** BEGIN Records shown **

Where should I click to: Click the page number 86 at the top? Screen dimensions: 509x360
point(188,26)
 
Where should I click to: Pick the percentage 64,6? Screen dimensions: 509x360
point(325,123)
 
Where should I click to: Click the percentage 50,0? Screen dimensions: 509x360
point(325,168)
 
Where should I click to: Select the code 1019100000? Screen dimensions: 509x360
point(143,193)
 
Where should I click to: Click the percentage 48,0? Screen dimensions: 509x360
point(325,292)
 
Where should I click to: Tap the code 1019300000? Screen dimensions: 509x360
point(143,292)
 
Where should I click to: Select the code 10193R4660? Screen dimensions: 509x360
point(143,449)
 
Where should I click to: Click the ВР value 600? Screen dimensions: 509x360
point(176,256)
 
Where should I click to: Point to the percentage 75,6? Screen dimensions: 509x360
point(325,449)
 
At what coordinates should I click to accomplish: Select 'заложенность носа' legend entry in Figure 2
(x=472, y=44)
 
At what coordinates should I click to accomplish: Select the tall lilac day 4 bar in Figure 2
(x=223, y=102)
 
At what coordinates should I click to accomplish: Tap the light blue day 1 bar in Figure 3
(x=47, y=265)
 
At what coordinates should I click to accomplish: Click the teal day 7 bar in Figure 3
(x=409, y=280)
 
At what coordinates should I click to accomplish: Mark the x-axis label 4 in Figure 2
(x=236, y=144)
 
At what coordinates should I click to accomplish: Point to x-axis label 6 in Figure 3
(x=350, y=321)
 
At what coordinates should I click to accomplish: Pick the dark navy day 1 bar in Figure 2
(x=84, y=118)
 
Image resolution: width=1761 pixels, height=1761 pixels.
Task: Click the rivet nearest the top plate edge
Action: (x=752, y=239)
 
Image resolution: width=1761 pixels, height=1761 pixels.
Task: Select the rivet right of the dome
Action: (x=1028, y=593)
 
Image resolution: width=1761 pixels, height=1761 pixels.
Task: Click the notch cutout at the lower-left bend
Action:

** END Records shown **

Which lines in the entries above contain the word "Task"? List each of them in full.

Task: Click the rivet nearest the top plate edge
Task: Select the rivet right of the dome
Task: Click the notch cutout at the lower-left bend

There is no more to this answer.